Distanzierter Tod mit Maschinen

Anmerkungen zum slashigen Thriller „Der Knochenbrecher“ von Chris Carter

Von Thomas NeumannRSS-Newsfeed neuer Artikel von Thomas Neumann

Besprochene Bücher / Literaturhinweise

Ein spannender Thriller. Gut geschrieben, ein ‚Pageturner‘. Tolle Figuren und Charaktere, richtig slashy und blutig. Alles – was man von einem nervenaufreibenden Thriller in Buchform erwarten kann, wird hier geboten. Es ist ein die primären Bedürfnisse des Lesers erfüllender Kriminalroman, geschrieben von einem Autor der ersten Liga der Kriminalschriftsteller. Und eigentlich gibt es bei diesem Thriller nur ein Ärgernis. Dies bezieht sich auf den Buchtitel bzw. die Nachdichtung des Originaltitels. Das war nicht geschickt, aber wohl vom Marketing bestimmt. Anders kann man sich das aus dem Originaltitel „The Night Stalker“ gewordene „Knochenbrecher“ wohl kaum erklären. Dass bei einer solch schrägen Titelwahl niemanden ein Gefallen getan wird, scheint noch nicht bei dem die Übersetzung des Romans von Carter betreuenden Team angekommen zu sein. Aber letztendlich wird auch dieses Misschick kaum den Erfolg des Buches verhindern können.

◆ Aufgabenstellung
Fassen Sie die Buchbesprechung zu „Der Knochenbrecher“ in zwei Sätzen zusammen. Das Material hat hiermit nichts zu tun.

◆ Datensatzauszug
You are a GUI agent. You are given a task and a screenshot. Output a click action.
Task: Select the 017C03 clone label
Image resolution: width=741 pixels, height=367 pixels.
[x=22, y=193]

◆ Ergebnis
Die Buchbesprechung lobt Chris Carters Thriller „Der Knochenbrecher“ als spannend, gut geschrieben, blutig und reich an tollen Figuren und bescheinigt ihm, alles zu bieten, was man von einem nervenaufreibenden Thriller erwarten kann. Als einziges Ärgernis nennt sie den deutschen Titel, der aus dem Originaltitel „The Night Stalker“ wurde und wohl vom Marketing bestimmt war, den Erfolg des Buches aber kaum verhindern wird.